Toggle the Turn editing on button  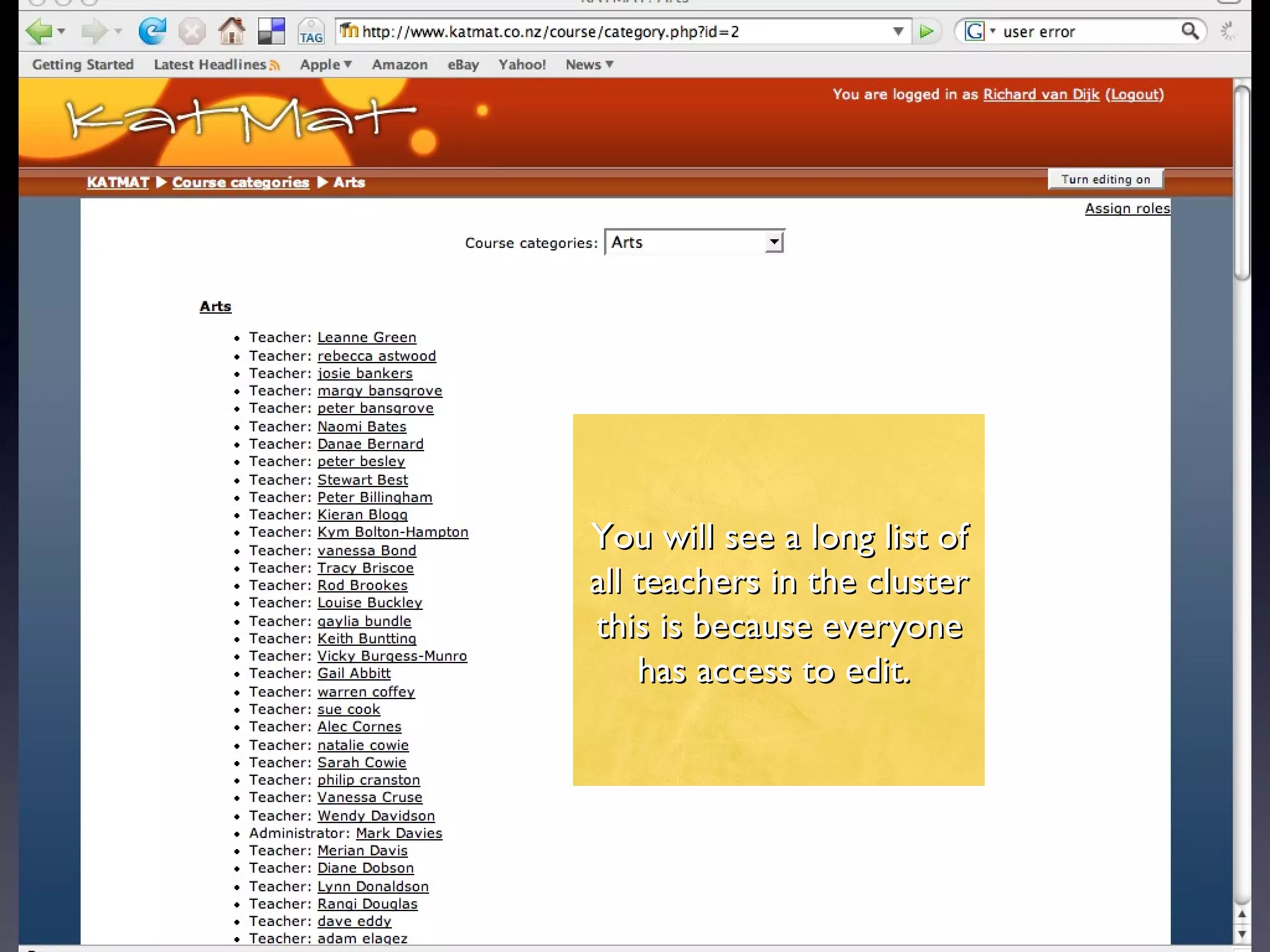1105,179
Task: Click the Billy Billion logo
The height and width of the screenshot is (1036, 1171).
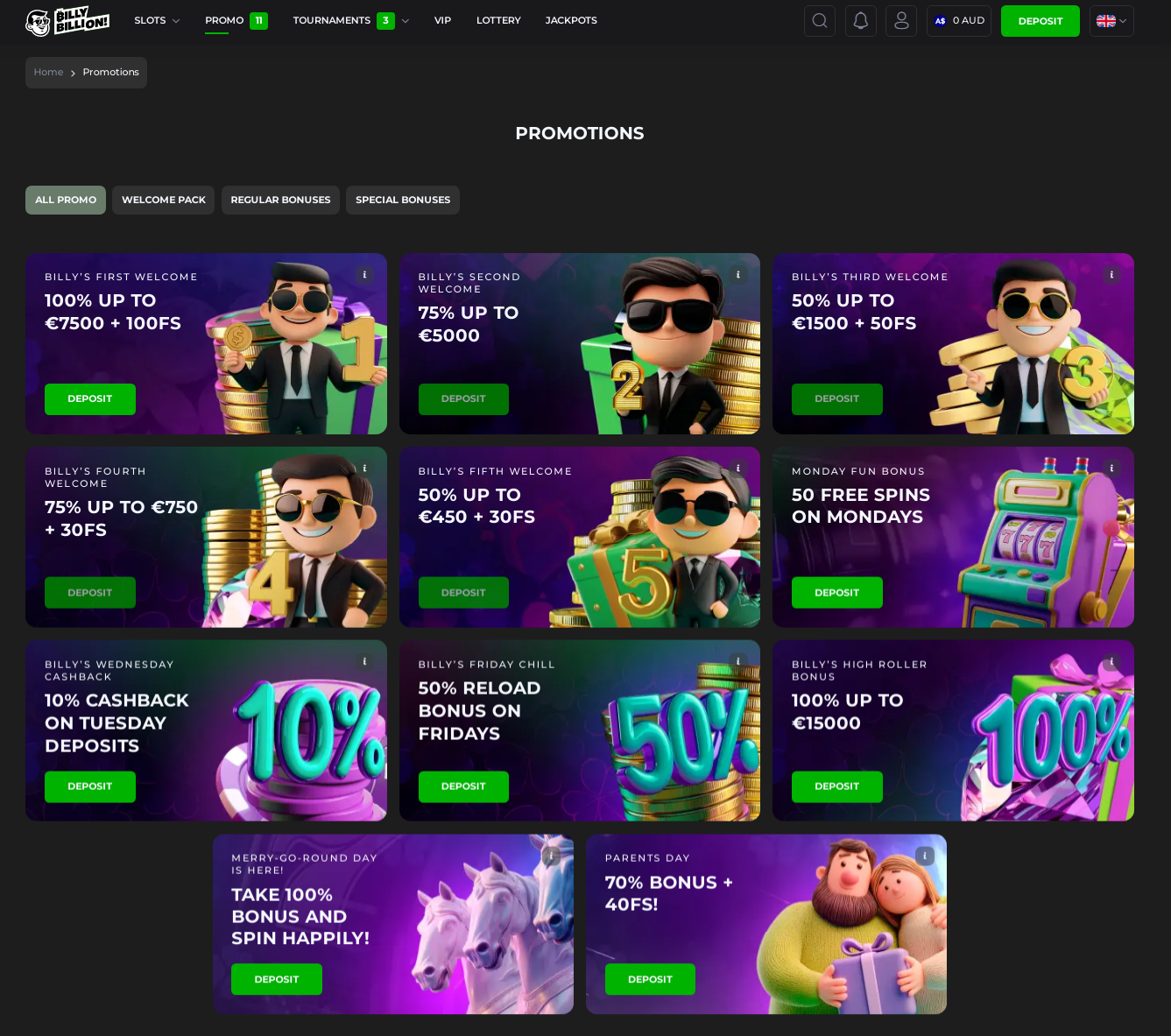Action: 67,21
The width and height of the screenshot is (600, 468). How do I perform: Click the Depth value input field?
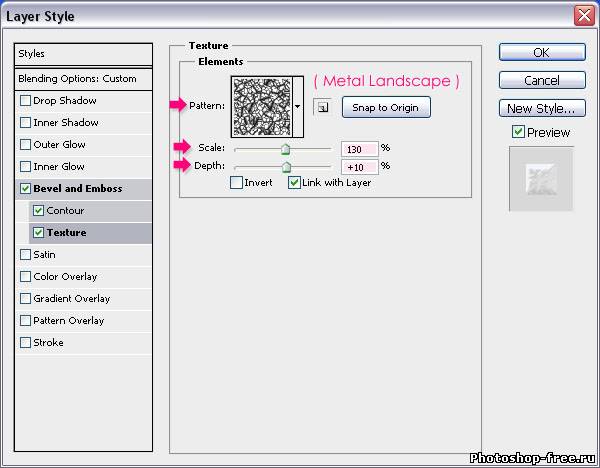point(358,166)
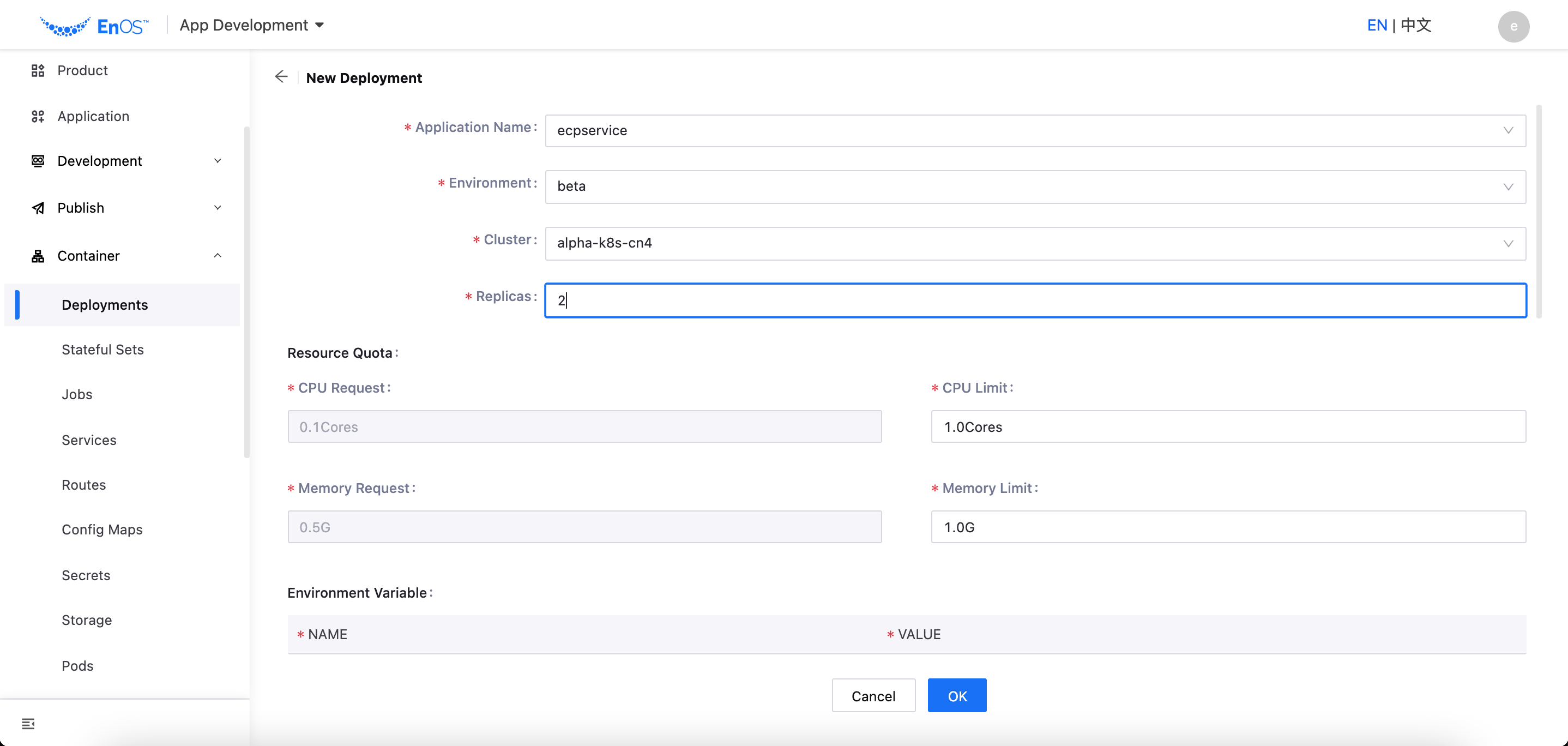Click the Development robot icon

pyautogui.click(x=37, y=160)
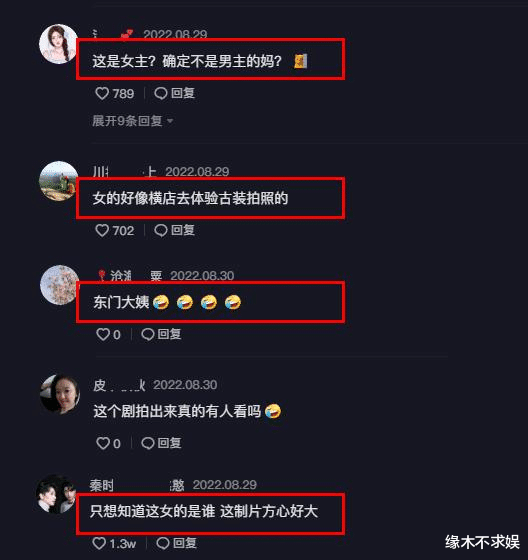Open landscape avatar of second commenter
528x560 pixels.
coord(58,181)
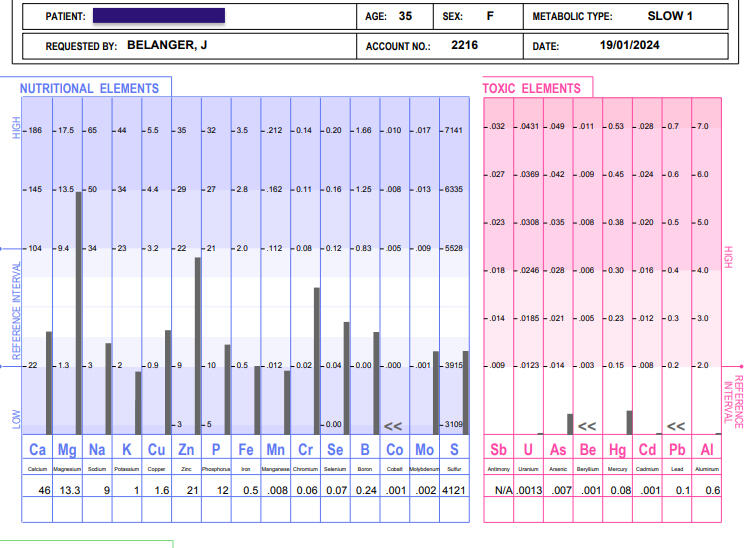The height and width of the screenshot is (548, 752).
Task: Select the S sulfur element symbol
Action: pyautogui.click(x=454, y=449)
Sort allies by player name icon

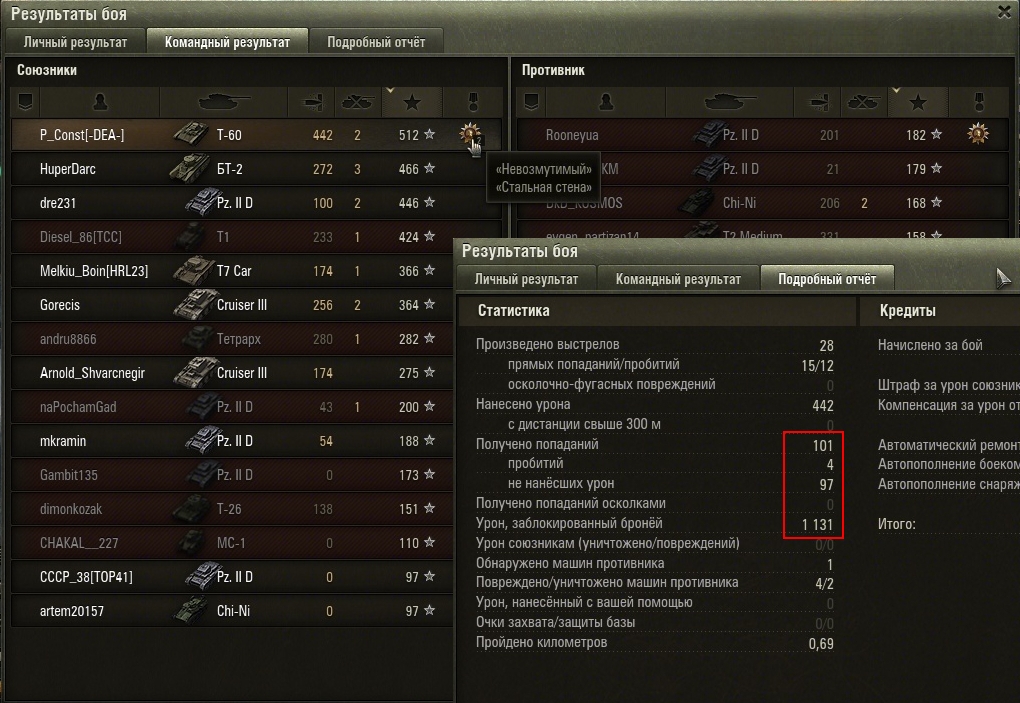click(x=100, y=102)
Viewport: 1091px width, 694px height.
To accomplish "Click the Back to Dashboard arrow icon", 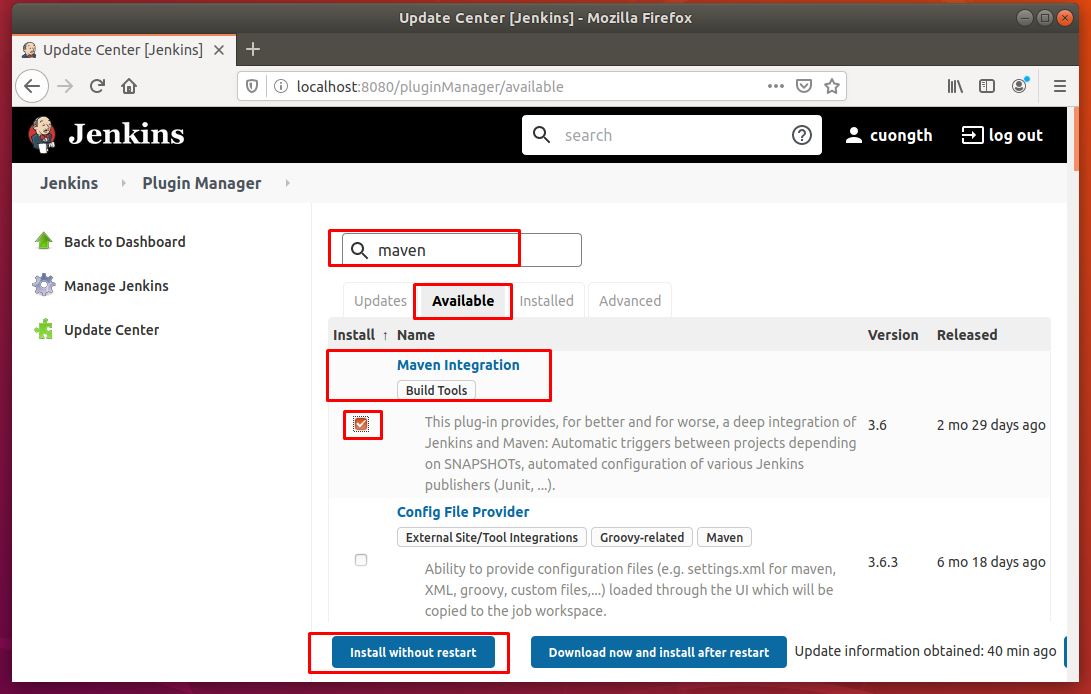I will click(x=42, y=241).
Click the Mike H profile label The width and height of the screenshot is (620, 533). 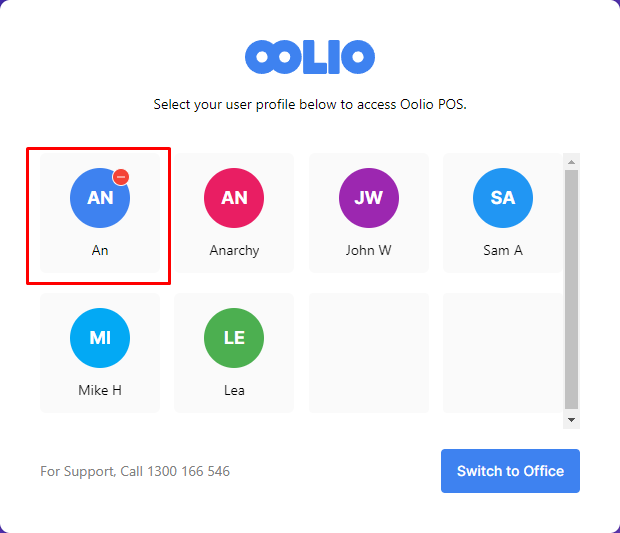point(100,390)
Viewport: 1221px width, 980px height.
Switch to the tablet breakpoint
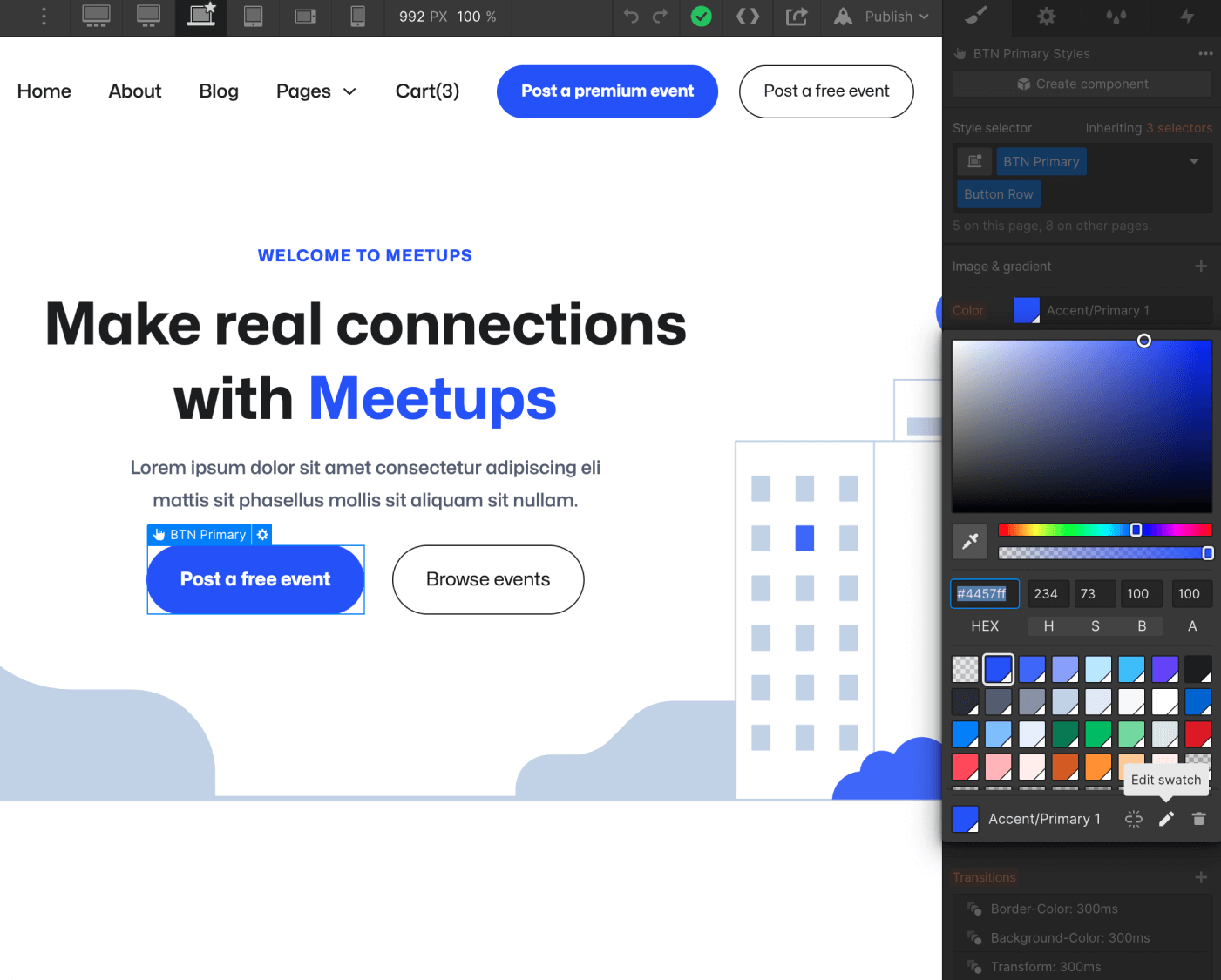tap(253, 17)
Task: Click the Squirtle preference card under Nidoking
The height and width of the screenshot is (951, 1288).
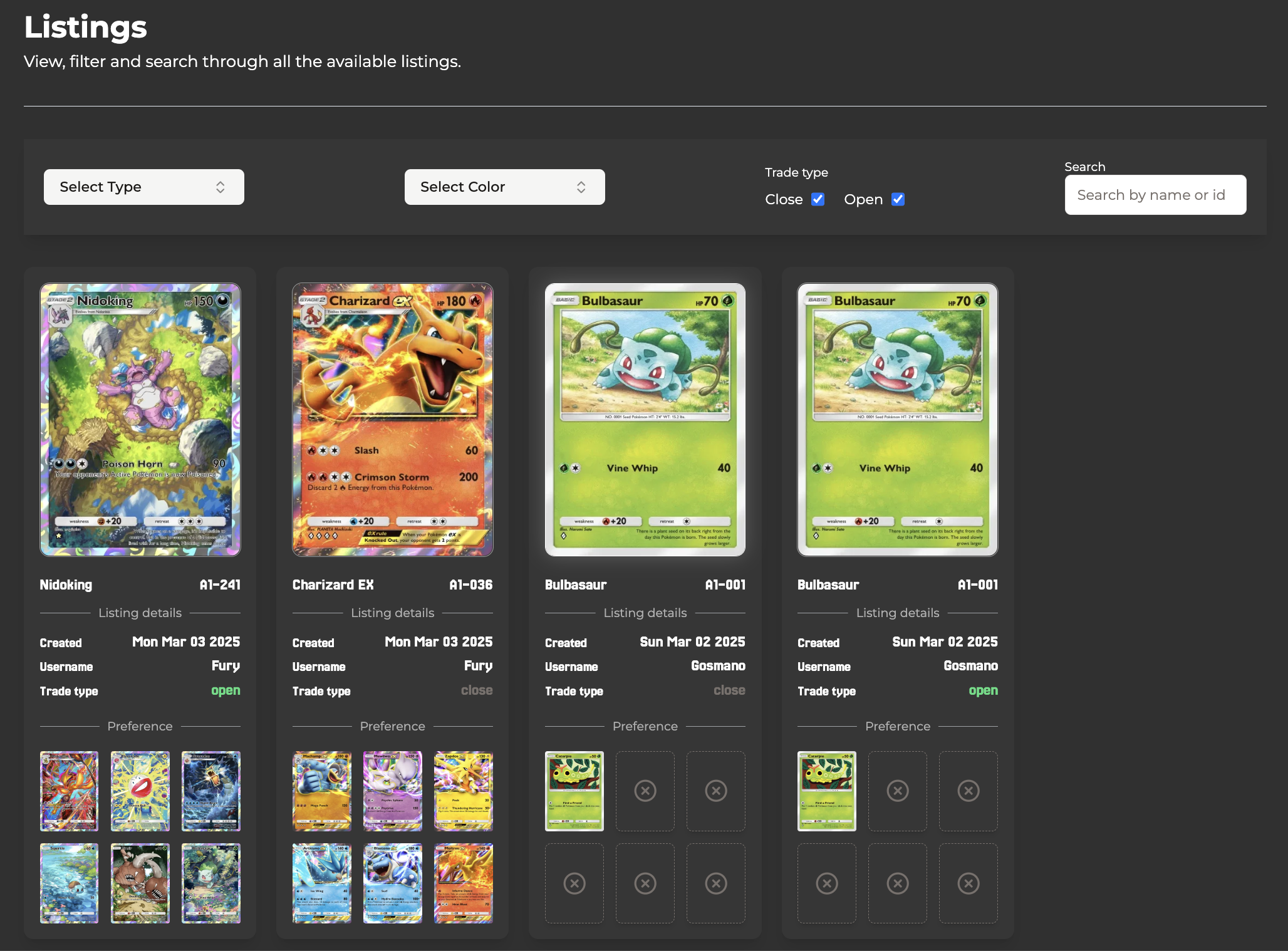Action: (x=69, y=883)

○ ○ ○ ○ ○

▶ [GIVEN TASK]
Return everything from the line that contains "Viewport: 1221px width, 980px height." down to the end of the records, repeating each line exactly and leaving the pictures out.

▶ [RESPONSE FOR THIS EXERCISE]
Viewport: 1221px width, 980px height.
Switch to the tablet breakpoint
tap(253, 17)
Task: Click the Squirtle preference card under Nidoking
The height and width of the screenshot is (951, 1288).
Action: (x=69, y=883)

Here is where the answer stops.